For the second consecutive day, Baghdad's Green Zone, a secure area that houses the headquarters of the US-led coalition, was the target of a bomb attack.
At least four large explosions were heard across the city shortly before 8pm local time on Tuesday as mortar rounds were fired into the compound.
The US military confirmed that explosions had hit "central Baghdad" and that three people had been injured. They did not give further details.
On Monday the Green Zone was shaken by three explosions, again by suspected mortar rounds. No casualties were reported.
British combat deaths rose to 52 with a report from the defence ministry that a Royal Marine, 31-year-old Ian Plank, had been killed by hostile fire during a military operation last Friday.
The bombings come amid an increasingly bloody Ramadan, the Muslim month of fasting, for forces occupying Iraq. Ten days ago the Rashid Hotel, which lies within the secure area, was hit by missiles. Paul Wolfowitz, US deputy defence secretary, was staying there at the time and one soldier was killed. The building has now been all but abandoned.
In a separate attack on Tuesday, one US soldier was killed and two others wounded in a roadside bombing in Baghdad.
Insurgents using small arms fire and rocket- propelled grenades also attacked a hotel housing US troops in the northern city of Mosul but caused no casualties.
Violence has also struck the southern cities of Najaf and Karbala, religious centres for Iraq's Shia majority. The two cities have seen clashes between factions supporting rival clerics jostling for power.
Three Iraqis were killed in a bomb blast overnight on Monday in Karbala, while in Najaf, suspected Ba'athists kidnapped and killed a judge who had been investigating crimes carried out by members of the previous regime.
Another judge died on Tuesday in the northern city of Kirkuk. He was shot by US soldiers lying in wait for a different target, according to a relative wounded in the same vehicle.
The violence prompted Spain on Tuesday to recall most of its diplomats in Baghdad for consultation, following an earlier lead by the Netherlands and Bulgaria.

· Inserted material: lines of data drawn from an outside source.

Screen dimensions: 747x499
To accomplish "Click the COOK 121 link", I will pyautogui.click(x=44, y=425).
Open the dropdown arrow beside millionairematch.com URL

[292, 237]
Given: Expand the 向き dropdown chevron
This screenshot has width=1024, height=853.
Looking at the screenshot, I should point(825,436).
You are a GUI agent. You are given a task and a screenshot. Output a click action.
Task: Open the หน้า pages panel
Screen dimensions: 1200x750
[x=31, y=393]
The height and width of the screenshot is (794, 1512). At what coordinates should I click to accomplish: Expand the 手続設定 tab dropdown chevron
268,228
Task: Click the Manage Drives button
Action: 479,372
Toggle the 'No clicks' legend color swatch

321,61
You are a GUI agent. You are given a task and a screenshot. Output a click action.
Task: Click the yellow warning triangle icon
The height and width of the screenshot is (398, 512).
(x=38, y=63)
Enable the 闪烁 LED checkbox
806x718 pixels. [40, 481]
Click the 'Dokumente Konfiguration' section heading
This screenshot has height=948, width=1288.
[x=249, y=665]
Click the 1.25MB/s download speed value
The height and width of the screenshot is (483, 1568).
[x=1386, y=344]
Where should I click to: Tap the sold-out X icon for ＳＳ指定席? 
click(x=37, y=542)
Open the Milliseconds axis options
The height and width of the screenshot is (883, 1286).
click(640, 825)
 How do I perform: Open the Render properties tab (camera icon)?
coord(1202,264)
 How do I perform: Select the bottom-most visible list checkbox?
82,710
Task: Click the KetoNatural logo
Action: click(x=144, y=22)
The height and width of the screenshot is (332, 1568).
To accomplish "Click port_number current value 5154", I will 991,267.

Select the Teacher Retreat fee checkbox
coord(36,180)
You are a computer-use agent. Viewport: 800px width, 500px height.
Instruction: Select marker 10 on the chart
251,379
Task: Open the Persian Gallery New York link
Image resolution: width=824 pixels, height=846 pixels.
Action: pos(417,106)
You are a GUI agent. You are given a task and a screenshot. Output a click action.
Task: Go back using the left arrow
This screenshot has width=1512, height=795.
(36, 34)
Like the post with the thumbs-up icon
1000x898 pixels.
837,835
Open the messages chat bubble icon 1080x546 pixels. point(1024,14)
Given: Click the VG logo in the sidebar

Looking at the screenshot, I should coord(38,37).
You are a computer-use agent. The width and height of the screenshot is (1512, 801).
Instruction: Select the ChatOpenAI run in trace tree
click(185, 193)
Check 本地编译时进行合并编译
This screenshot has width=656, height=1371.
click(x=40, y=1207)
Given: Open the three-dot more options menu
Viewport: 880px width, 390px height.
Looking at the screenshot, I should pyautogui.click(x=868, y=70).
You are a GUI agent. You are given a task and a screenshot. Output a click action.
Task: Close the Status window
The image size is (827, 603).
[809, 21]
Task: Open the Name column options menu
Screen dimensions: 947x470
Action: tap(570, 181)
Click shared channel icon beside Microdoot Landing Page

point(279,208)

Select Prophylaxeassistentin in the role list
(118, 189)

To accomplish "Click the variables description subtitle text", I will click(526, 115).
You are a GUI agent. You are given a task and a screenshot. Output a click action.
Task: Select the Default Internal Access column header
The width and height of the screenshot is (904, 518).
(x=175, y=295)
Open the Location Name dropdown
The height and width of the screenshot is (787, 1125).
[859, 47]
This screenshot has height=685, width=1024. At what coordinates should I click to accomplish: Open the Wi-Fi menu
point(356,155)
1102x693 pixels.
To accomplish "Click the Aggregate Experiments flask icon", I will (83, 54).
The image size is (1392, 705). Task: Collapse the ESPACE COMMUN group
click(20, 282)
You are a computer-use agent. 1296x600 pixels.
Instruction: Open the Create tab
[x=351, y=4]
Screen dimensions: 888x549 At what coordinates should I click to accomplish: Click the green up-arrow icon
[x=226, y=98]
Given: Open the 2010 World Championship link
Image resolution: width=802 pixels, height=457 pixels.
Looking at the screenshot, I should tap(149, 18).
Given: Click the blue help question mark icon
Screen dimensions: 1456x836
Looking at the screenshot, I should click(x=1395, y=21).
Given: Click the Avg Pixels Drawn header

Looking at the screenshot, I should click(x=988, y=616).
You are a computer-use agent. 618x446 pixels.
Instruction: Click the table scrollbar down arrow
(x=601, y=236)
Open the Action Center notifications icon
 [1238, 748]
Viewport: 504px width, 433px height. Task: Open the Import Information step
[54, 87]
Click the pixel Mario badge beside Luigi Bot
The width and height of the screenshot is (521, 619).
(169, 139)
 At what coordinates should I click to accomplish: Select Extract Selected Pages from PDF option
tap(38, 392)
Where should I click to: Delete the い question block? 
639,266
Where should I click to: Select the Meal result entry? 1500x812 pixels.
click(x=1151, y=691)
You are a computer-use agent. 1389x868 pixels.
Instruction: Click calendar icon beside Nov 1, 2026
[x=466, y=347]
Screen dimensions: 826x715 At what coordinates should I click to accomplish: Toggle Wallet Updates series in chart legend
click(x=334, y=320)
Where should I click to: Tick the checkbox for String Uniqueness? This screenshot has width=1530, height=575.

Spain has about 1,300 soldiers in Iraq and was one of the strongest supporters of the US-led invasion.
Ana Palacio, Spanish foreign minister, said embassy staff had been moved from Baghdad temporarily "given that it is a very complicated moment". However, she added that the diplomats' recall did not mean Spain was withdrawing from Iraq. The embassy will remain open but with a skeleton staff.
A Spanish sergeant working for military intelligence was killed last month outside his house in Baghdad and a Spanish navy captain was one of 22 who died in the bombing of the UN headquarters in the city in August.